John Underhill was born in ca 1608/09 in the Netherlands. His family had escaped to the Netherlands after a failed plot by the Earl of Essex to overthrow the Queen. There they stayed in Bergen op Zoom, a heavily fortified city. John Underhill was sergeant in the company of Captain Roger Orme. He died there in October 1608 and is buried in the Church of St. Gertrude.

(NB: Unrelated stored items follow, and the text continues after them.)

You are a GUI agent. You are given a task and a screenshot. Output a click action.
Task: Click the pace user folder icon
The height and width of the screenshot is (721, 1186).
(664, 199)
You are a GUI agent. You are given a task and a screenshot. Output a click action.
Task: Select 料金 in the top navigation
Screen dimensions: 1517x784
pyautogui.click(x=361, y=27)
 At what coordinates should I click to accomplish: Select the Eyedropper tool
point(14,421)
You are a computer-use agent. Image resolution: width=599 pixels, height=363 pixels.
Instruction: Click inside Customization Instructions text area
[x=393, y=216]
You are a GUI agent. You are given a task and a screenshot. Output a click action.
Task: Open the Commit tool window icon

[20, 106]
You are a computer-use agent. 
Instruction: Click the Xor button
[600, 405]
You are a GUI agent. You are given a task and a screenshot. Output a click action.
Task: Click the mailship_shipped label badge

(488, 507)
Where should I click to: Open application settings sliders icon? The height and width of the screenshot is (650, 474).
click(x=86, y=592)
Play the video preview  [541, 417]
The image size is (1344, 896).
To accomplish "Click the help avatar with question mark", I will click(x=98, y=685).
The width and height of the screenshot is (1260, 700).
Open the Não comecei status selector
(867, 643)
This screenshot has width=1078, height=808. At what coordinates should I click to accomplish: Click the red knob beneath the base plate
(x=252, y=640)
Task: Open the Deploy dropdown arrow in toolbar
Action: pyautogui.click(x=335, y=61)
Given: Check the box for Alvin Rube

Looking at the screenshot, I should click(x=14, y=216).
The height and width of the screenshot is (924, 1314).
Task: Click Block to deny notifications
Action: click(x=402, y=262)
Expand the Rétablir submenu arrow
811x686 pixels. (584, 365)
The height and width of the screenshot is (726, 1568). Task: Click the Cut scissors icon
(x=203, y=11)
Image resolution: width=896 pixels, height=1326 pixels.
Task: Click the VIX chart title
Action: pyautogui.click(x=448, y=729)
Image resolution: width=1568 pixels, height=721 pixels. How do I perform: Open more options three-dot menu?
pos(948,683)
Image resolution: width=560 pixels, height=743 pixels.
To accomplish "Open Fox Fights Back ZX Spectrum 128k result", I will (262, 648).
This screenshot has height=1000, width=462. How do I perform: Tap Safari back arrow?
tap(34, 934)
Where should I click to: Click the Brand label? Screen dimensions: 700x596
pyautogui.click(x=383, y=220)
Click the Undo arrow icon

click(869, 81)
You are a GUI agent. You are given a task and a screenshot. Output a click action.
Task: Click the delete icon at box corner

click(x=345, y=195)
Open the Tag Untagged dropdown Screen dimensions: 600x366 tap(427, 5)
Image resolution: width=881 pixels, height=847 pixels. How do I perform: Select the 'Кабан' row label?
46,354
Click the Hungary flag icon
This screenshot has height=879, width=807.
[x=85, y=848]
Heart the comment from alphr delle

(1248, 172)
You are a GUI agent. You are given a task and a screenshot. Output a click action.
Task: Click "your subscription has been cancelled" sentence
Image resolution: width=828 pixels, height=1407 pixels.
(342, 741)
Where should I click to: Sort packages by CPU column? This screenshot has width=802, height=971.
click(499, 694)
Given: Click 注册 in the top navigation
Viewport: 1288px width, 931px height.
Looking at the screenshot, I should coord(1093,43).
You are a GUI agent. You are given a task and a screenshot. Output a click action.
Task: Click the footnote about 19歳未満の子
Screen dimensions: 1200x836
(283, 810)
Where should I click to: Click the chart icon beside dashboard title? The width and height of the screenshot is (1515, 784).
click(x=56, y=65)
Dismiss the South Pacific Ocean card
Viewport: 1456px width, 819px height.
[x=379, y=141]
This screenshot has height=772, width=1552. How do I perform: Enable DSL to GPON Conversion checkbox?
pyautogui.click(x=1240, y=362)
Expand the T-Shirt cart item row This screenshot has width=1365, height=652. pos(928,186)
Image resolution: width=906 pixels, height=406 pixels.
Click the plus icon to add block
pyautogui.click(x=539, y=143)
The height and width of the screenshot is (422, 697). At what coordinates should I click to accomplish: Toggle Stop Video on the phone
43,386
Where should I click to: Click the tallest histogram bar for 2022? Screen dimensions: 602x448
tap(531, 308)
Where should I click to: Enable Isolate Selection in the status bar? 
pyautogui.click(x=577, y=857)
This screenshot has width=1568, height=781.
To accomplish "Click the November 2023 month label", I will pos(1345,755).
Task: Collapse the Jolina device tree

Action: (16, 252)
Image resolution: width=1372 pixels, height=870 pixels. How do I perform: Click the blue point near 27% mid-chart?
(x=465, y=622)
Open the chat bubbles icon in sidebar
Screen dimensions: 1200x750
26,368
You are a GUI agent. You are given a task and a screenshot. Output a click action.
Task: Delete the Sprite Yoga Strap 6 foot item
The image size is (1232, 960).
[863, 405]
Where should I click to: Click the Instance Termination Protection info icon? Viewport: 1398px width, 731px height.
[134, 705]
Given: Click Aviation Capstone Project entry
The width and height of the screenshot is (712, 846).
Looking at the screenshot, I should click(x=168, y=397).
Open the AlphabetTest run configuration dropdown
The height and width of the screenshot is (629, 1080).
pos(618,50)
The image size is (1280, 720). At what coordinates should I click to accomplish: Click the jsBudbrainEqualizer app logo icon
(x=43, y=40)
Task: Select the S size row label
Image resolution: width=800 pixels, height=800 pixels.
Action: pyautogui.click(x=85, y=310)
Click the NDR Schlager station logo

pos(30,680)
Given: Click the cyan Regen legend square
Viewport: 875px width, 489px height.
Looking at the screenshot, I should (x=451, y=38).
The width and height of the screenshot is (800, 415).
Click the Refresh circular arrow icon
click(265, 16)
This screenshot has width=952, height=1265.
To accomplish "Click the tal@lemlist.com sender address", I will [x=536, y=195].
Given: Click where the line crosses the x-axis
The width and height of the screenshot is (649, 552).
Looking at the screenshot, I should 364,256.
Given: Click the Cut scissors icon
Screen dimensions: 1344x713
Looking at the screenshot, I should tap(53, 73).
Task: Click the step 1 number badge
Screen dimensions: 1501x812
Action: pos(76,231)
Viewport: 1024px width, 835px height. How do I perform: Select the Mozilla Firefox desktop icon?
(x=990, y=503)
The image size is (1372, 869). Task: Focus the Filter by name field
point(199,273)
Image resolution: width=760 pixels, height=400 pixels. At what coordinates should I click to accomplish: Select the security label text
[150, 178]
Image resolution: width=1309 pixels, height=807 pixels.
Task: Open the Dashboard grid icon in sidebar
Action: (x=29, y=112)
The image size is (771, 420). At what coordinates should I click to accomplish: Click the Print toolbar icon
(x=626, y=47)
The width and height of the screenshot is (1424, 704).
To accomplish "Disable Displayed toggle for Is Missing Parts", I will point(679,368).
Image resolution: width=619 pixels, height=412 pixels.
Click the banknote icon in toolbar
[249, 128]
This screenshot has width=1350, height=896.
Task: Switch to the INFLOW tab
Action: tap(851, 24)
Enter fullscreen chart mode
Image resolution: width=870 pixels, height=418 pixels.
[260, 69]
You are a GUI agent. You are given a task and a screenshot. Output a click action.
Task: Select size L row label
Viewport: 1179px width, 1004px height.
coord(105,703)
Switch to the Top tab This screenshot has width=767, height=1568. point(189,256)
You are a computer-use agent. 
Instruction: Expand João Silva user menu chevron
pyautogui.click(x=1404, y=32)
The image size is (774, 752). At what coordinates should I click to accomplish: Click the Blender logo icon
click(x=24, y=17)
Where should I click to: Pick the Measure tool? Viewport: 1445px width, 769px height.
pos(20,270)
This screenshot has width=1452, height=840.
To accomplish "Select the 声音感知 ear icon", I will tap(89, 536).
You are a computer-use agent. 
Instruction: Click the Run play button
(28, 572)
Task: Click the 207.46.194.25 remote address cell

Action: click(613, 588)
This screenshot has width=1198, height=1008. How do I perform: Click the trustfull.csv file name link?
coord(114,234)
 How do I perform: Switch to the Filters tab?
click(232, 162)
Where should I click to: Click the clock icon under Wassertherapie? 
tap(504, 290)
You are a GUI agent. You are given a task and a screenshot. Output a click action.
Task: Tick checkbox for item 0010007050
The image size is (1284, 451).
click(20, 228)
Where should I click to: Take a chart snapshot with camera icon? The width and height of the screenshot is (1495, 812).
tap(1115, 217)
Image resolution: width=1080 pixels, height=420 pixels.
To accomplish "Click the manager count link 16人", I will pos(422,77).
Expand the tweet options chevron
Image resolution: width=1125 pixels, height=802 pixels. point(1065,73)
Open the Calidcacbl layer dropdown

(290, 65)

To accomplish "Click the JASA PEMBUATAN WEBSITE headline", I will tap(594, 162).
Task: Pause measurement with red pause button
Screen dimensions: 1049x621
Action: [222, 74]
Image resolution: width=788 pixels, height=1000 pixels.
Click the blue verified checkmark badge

Following his father's death, John Underhill and his siblings lived with their mother and a group of Puritan exiles in the Netherlands. While there he received military training as a cadet in the service of Philip William, the Prince of Orange. He also married a Dutch girl, Helena (Heylken) de Hooch on 12 December 1628 in the Kloosterkerk, The Hague, Holland.[2] They had one child born in the Netherlands before emigrating, Deborah Underhill, and two other children after emigrating: Elizabeth (born 1635) and John Underhill (1642–1692).
Massachusetts Bay Colony
In 1630, Underhill was hired by the Massachusetts Bay Colony with the rank of captain and asked to help train the colony's militia. He and his Dutch wife emigrated to the Massachusetts Bay Colony on the Arbella that year. In May 1634 he was appointed to the General Court, and in July was elected a selectman for Boston. He started the first construction of the fortification on Castle Island at Boston.
Early in 1636 he was sent to Salem to arrest Roger Williams, considered a heretic by the Puritans. But, Williams had already fled to Rhode Island. In August 1636 Underhill led an expedition to Block Island.
Pequot War
Using the Narragansett killing of a Plymouth Colony-exile and the mistaken killing of an English pirate by the Pequot people as a pretext, the English colonists decided to go to war against the Pequots who controlled the regional wampum trade and coastal lands desired by the Puritans.[3] In September 1637 Underhill headed the militia as it undertook the Pequot War. They first went to the fort at Saybrook, in present-day Connecticut. Joining with Mohegan allies and Connecticut militia under Captain John Mason, they attacked the fortified Pequot village near modern Mystic. They set fire to the village, killing any who attempted to flee. About 400 Pequot died in what came to be called the Mystic massacre.
Within a year of these exploits, Underhill suffered from the Puritan drive for conformity. He had signed the Boston petition supporting minister John Wheelwright, who had been censured for a sermon. Underhill was removed from office and disfranchised in 1637, banished along with Anne Hutchinson in 1638, and excommunicated in 1640. After a fruitless trip to England in search of employment, Underhill returned to Boston. He sold his house and land and joined Wheelwright, who had settled in Dover, New Hampshire. Underhill's mother and her second husband Morris also left Boston, moving to nearby Exeter. In Dover, Underhill soon rose to the position of Governor, although Governor John Winthrop had written letters to citizens of that community denouncing him.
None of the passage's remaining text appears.